I created advance notification tickets at both ends the first time only, many years ago. I was a newbie VPS user, and did not want to get kicked off. I did the same when I tried whole disk encryption for the first time - I was concerned about CPU abuse. I should not have been concerned. The tickets caused more confusion than helpfulness, and I never bothered to give advance notification again. I just run the scans and do the encryption without asking. If the scans come to anyone's attention, I imagine that they see the general pattern of my use and how limited the scans and heavy CPU usage periods are, so they give me a pass. So far, so good.
Yes exactly. Thanks for the advice.
The only Provider That might accept That is CrazyRDP...
CrazyRDP allows that
Alexhost allows only white pentesting
Securednet.su
Colocrossing (because of their bad IPs?)
I report port scanning events every day because I believe most of the 20K+ IP addresses detected daily are malware-infected computers. Through email communications with abuse contacts, I know the following providers claimed to work with security companies and researchers:
Amazon EC2
BlackHost
Linode
Cari
Steadfast
Singlehop
You're welcome, but keep in mind how limited my testing was.

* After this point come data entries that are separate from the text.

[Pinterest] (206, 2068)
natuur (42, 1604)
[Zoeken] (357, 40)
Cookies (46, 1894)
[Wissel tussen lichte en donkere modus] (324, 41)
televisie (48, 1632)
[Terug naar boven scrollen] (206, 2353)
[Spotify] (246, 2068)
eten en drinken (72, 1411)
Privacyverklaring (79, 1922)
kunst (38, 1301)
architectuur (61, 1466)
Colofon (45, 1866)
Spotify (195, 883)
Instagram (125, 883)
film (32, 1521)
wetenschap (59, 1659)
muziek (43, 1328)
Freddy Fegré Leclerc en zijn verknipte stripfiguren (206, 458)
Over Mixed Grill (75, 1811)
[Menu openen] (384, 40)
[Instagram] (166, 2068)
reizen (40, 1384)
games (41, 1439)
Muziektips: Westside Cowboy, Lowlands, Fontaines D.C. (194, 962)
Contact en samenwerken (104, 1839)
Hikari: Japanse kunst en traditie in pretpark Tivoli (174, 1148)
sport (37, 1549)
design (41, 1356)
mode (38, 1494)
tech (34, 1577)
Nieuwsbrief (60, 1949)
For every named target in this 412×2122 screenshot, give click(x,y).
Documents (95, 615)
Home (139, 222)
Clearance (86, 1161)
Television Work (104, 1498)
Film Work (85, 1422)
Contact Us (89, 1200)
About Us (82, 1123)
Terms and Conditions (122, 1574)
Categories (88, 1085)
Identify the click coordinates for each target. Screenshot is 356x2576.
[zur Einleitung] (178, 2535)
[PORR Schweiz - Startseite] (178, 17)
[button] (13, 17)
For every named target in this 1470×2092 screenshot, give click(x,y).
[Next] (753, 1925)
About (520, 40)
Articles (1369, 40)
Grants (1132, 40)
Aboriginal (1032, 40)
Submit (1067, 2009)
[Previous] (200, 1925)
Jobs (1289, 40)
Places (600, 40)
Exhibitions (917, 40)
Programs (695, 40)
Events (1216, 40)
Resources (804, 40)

In case it matters, the latest VPS I scanned was from Racknerd, which I rented last July (2022).
I encrypted it, scanned another provider's VPS from it, and scanned the Racknerd VPS from that other provider's VPS. To the best of my recollection, I did it only twice since last July.
If I were planning to run many scans of many scattered hosts at frequent intervals, I would declare it to the provider in an informational ticket. I would specify the policies that I work under so that they understand it is legal and above board. If the provider rejects the ticket, then it is better to know up front, especially if this is going to be a serious, ongoing activity.